1968, zwei Jahre nach dem WM-Triumph und zehn Jahre nach dem Unglück von München, folgte der Europapokal-Sieg mit Manchester United. „Es wäre einfach nicht richtig gewesen, wenn United nie den Europacup gewonnen hätte“, sagte Charlton der BBC. „Dann wurde das ja Standard.“ Das 4:1 gegen Benfica Lissabon war vielleicht der emotionalste Moment seiner Karriere. Im Finale erzielte er zwei Tore.

Von Queen zum Ritter geschlagen

1973 beendete Charlton seine aktive Laufbahn – als Rekordtorschütze für England (49 Tore) und United (249) sowie als Rekordspieler für den Club (758 Pflichtspiele). Erst Jahrzehnte später wurden diese Rekorde von Wayne Rooney und Ryan Giggs übertroffen. Rekordtorschütze für England ist mittlerweile Bayern-Profi Harry Kane mit 61 Toren.

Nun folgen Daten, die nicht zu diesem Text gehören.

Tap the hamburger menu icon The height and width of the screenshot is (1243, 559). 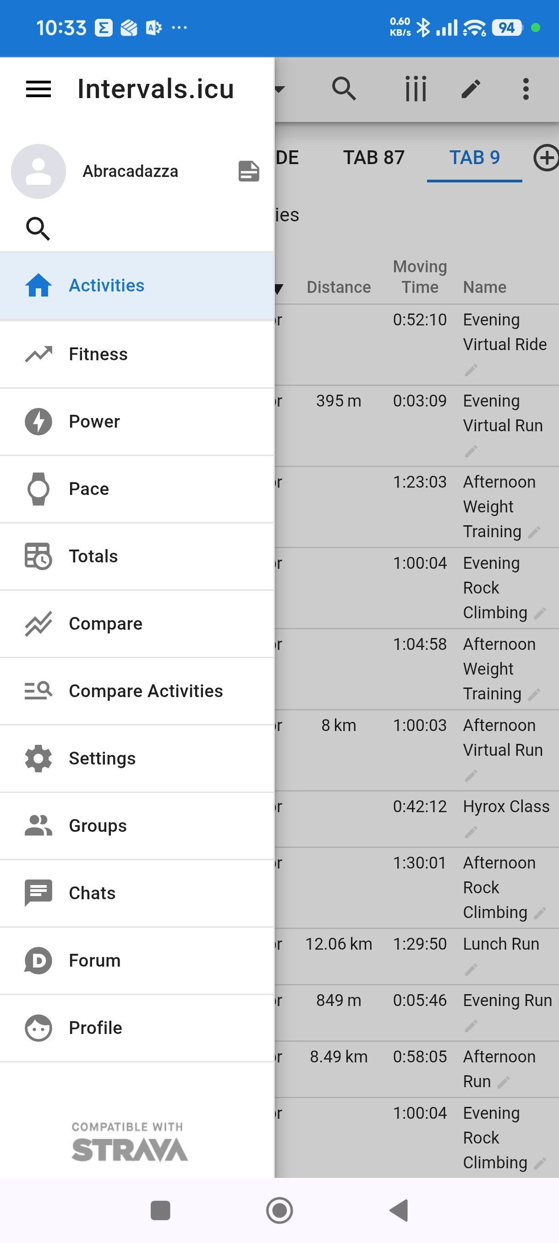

Charlton übernahm einige Manager-Jobs und war für kurze Zeit auch als Trainer aktiv. Vor allem aber blieb er seinem geliebten Verein treu, dessen Vorstand er bis zuletzt angehörte. „Das Beste daran ist, dass ich all die Spiele kostenlos sehen darf“, sagte er scherzend. 1994 wurde er von der Queen zum Ritter geschlagen. Mit seiner Stiftung „Find A Better Way“ setzte sich Charlton gegen Landminen ein und unterstützte die Prothesenforschung. Der gute Zweck lag dem bescheidenen Star stets am Herzen.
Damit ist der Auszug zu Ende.